***** SOURCE INFORMATION *****
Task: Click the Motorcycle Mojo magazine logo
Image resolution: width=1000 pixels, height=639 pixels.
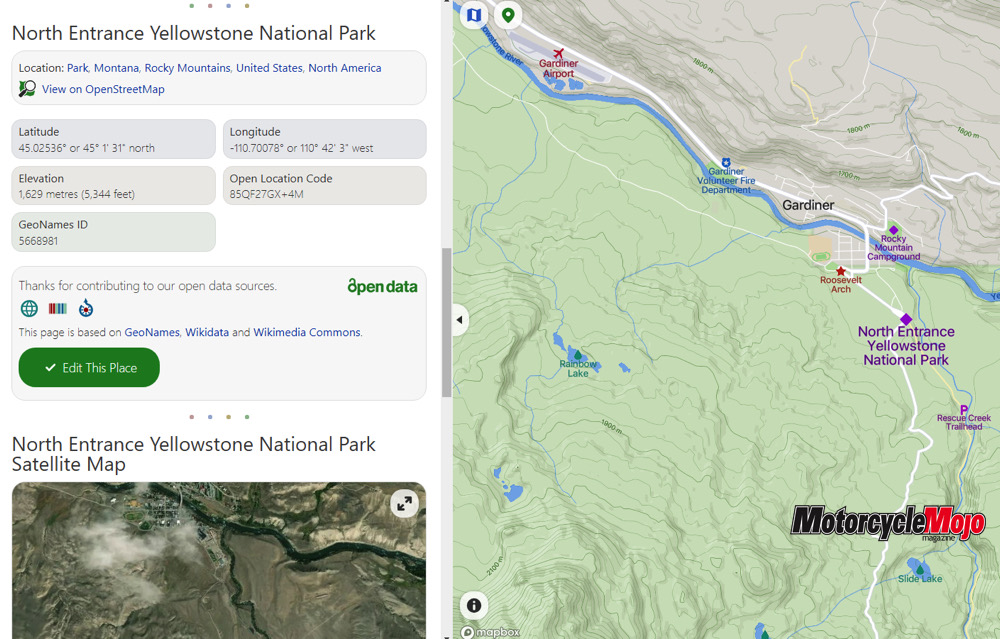Action: point(887,523)
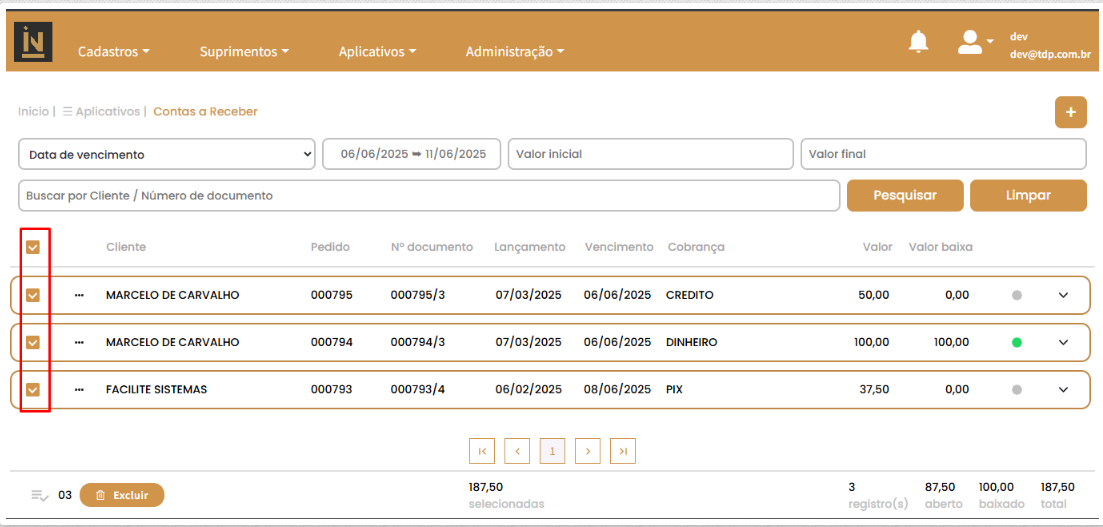
Task: Click the Pesquisar button
Action: click(905, 196)
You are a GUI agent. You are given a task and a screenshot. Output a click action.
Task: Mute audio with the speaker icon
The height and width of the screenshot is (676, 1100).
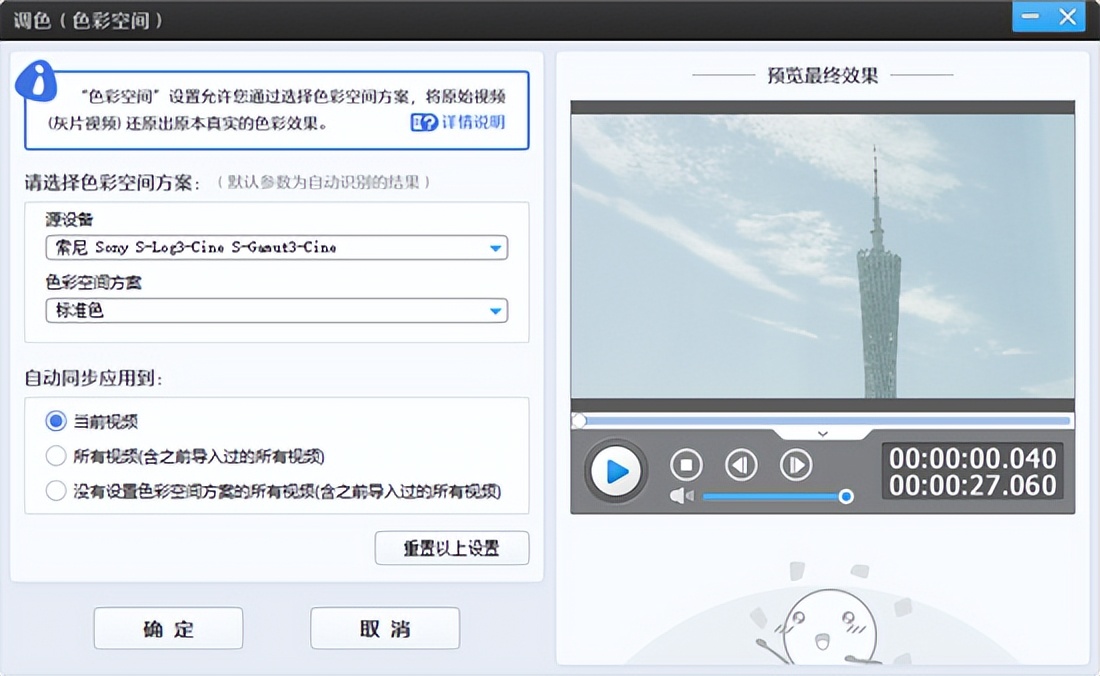pos(681,496)
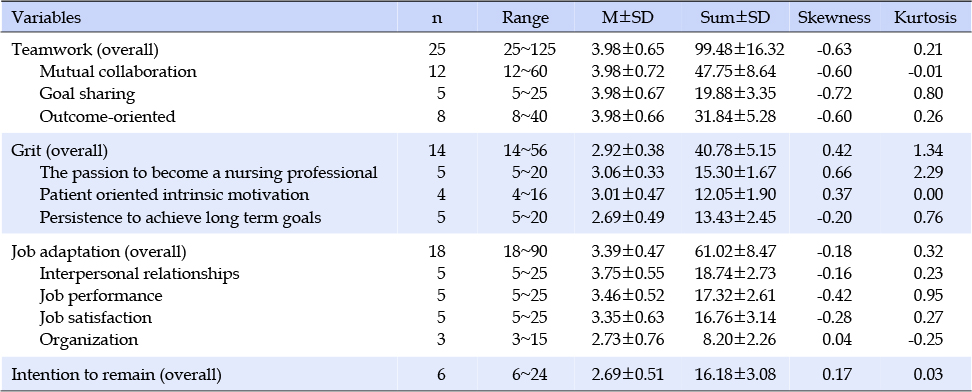This screenshot has width=972, height=392.
Task: Select the Patient oriented intrinsic motivation label
Action: (174, 195)
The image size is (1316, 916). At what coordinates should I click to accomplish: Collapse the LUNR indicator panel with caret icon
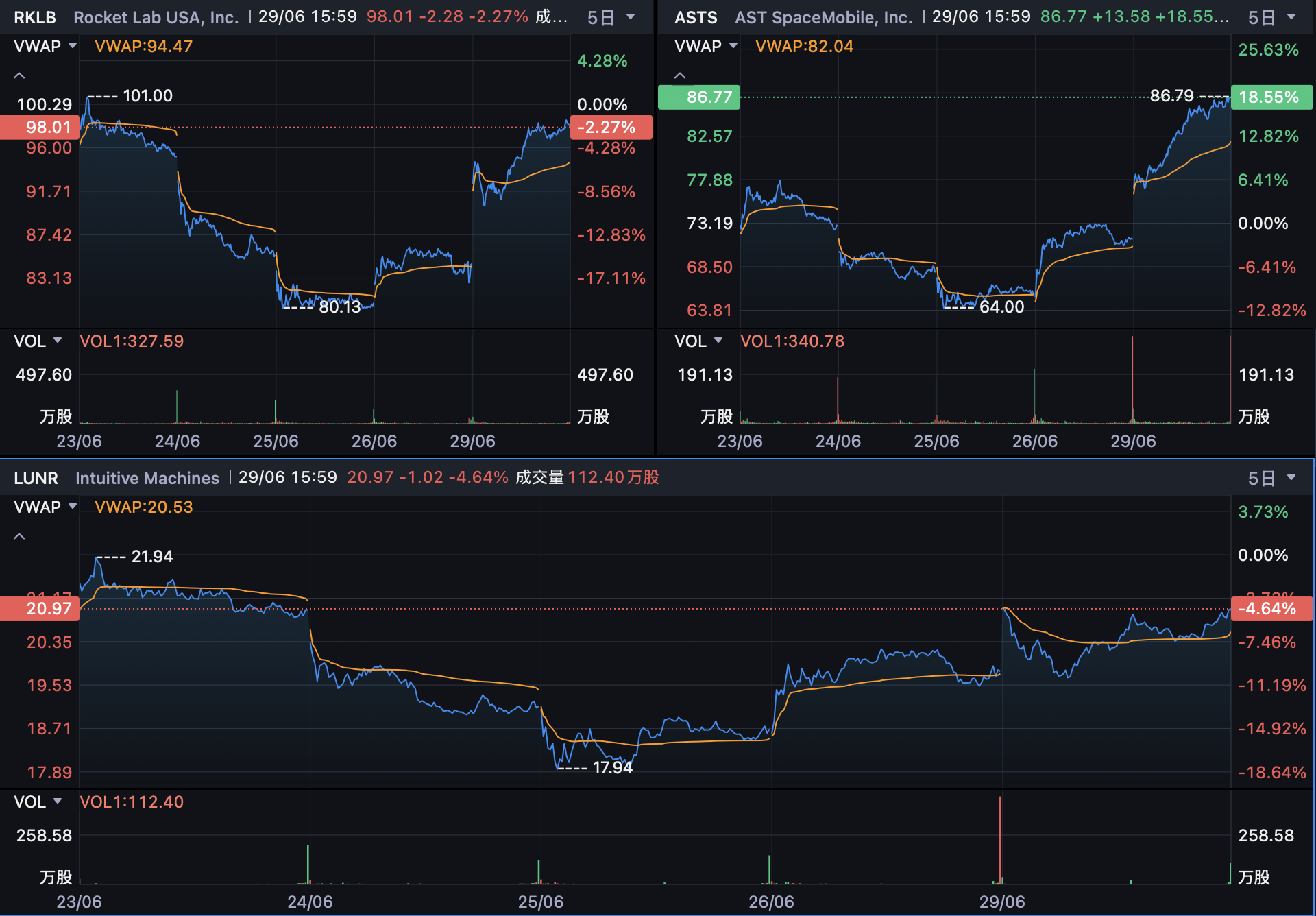coord(19,536)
*****
WORK TO BE COMPLETED ->
Give back exactly the lines from the opening of the listing through the line holding "You are a GUI", both ends included, with every picture omitted.

RESULT ->
Task: Click the Motorcycle Mojo magazine logo
Image resolution: width=1000 pixels, height=639 pixels.
Action: point(887,523)
Task: Click the Pesquisar button
Action: click(905, 196)
You are a GUI agent. You are given a task and a screenshot. Output a click action.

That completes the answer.